For last year’s single, Ghedi greatly expanded his sonic world and encompassed a brooding, darker, more electronic tone to capture the visceral tone of the piercing lyrics. He also called upon Poor Creature friends Ruth Clinton (Landless) and Cormac MacDiarmada (LANKUM) to create a music video (that we premiered here) that played on apocalyptic imagery, spun with a David Lynch-like alternative reality. If the imagery didn’t engulf you, then the music did – thick, engulfing textures and ominous drones, courtesy of Neal Heppleston, David Grubb, Guy Whitaker and Dean Honer. Ghedi wanted to incorporate a more contemporary Sheffield history into his music, namely the post-punk synth scene, inspired by old Sheffield bands like Cabaret Voltaire and Artery.

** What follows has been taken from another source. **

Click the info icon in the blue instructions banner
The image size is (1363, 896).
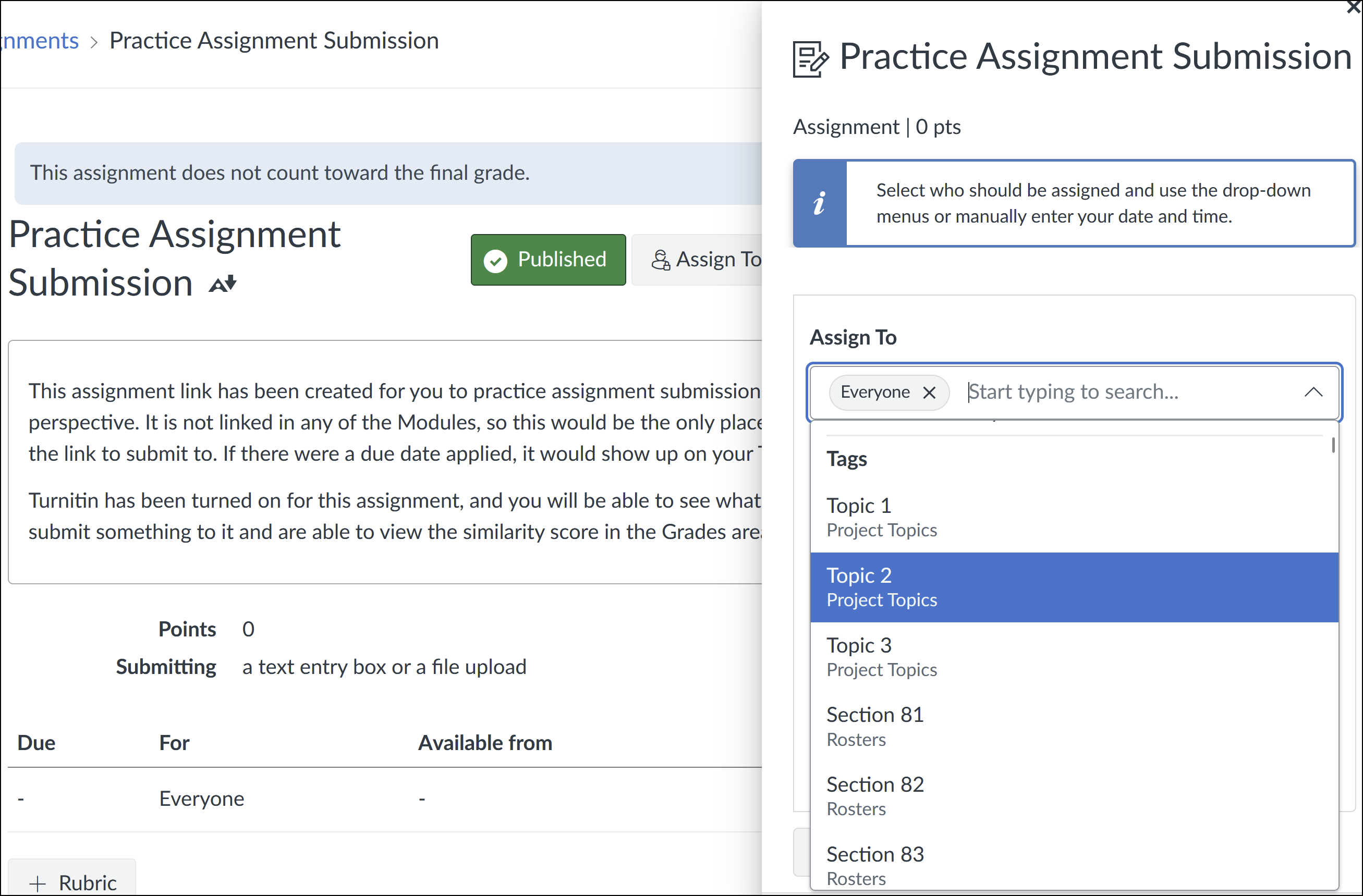point(820,204)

How do you revisit such a heady concoction? No strangers to apocalyptic imagery and music shaped by a deep social conscience, Stick in the Wheel were a natural choice…especially when entering remix territory, to which Ian Carter and Nicola Kearey are old hands.
It’s visceral and real…
An antidote to, or rather an affirmation of, the state of England’s politics. In their own words, ‘We’re all fucked’.
Ian Carter’s deft, deliberate dobro draws you into a familiar tale. Everything in England is shit, and it has been for a long time. The words – from a 1953 field recording of Harry Cox – are likely much older. Ghedi’s enraged lament is not a cry of false nostalgia or bullshit nationalism: his plea is real, and world-weary. Nicola Kearey ends the spell by answering Ghedi with a cut-you-slowly, same-as-it-ever-was statement of fact. Brooding, rasping string drones and sub-heavy synths cast a dense shadow of devastatingly relevant introspection, and yet there’s a hopeful twinkle of xylophone and swirling ethereal vocal making the whole thing weird and wildly hopeful.
SITW’s compulsion to rework and re-contextualise the more brutal folk narratives is about as far away from the class tourism of cosplay paganism as you can get. Ghedi’s work shares this desire to keep it real, using apocalyptic themes and juxtaposing folk imagery against that, making the two artists natural collaborators.
What Will Become of England is out now on streaming services and Bandcamp.